The theory of natural selection stems from the observation that some individuals in a population are more likely to survive longer and have more offspring than others; thus, they will pass on more of their genes to the next generation. A big, powerful male gorilla, for example, is much more likely than a smaller, weaker one to become the population’s silverback, the pack’s leader who mates far more than the other males of the group. The pack leader will father more offspring, who share half of his genes, and are likely to also grow bigger and stronger like their father. Over time, the genes for bigger size will increase in frequency in the population, and the population will, as a result, grow larger on average. That is, this would occur if this particular selection pressure, or driving selective force, were the only one acting on the population. In other examples, better camouflage or a stronger resistance to drought might pose a selection pressure.
Another way a population’s allele and genotype frequencies can change is genetic drift (Figure), which is simply the effect of chance. By chance, some individuals will have more offspring than others—not due to an advantage conferred by some genetically-encoded trait, but just because one male happened to be in the right place at the right time (when the receptive female walked by) or because the other one happened to be in the wrong place at the wrong time (when a fox was hunting).
Do you think genetic drift would happen more quickly on an island or on the mainland?
Small populations are more susceptible to the forces of genetic drift. Large populations, alternatively, are buffered against the effects of chance. If one individual of a population of 10 individuals happens to die at a young age before it leaves any offspring to the next generation, all of its genes—1/10 of the population’s gene pool—will be suddenly lost. In a population of 100, that’s only 1 percent of the overall gene pool; therefore, it is much less impactful on the population’s genetic structure.
Link to Learning
Go to this site to watch an animation of random sampling and genetic drift in action.

* _GIVEN INFORMATION_:

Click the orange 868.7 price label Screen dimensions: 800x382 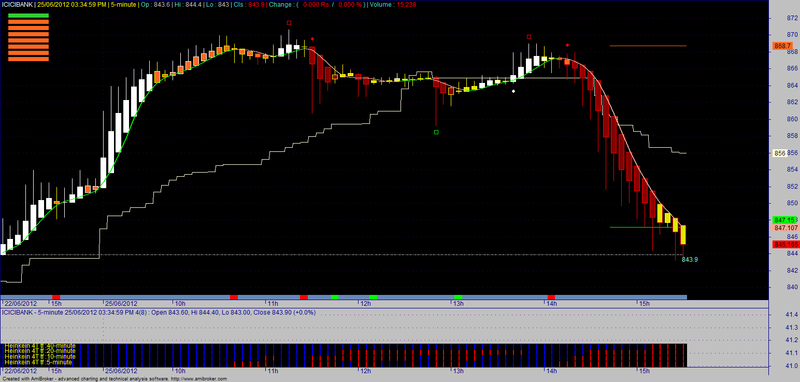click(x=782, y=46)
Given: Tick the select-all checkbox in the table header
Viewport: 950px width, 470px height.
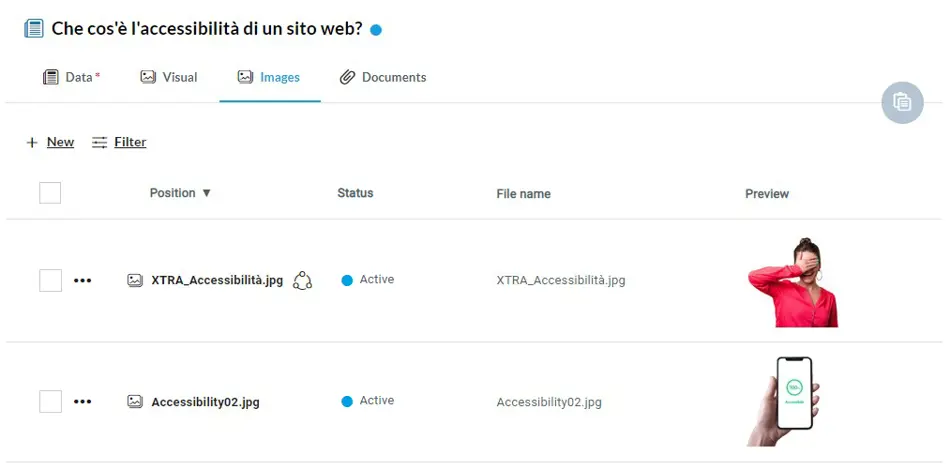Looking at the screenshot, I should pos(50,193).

* _CHECK YOUR UNDERSTANDING_:
a) In the evolution passage, what fraction of a population's gene pool is lost when one individual in a population of 10 dies young without leaving offspring?
b) Copy the evolution passage starting at "Another way a" and ending at "fox was hunting).".

* _TASK RESULTS_:
a) 1/10 of the population's gene pool.

b)
Another way a population’s allele and genotype frequencies can change is genetic drift (Figure), which is simply the effect of chance. By chance, some individuals will have more offspring than others—not due to an advantage conferred by some genetically-encoded trait, but just because one male happened to be in the right place at the right time (when the receptive female walked by) or because the other one happened to be in the wrong place at the wrong time (when a fox was hunting).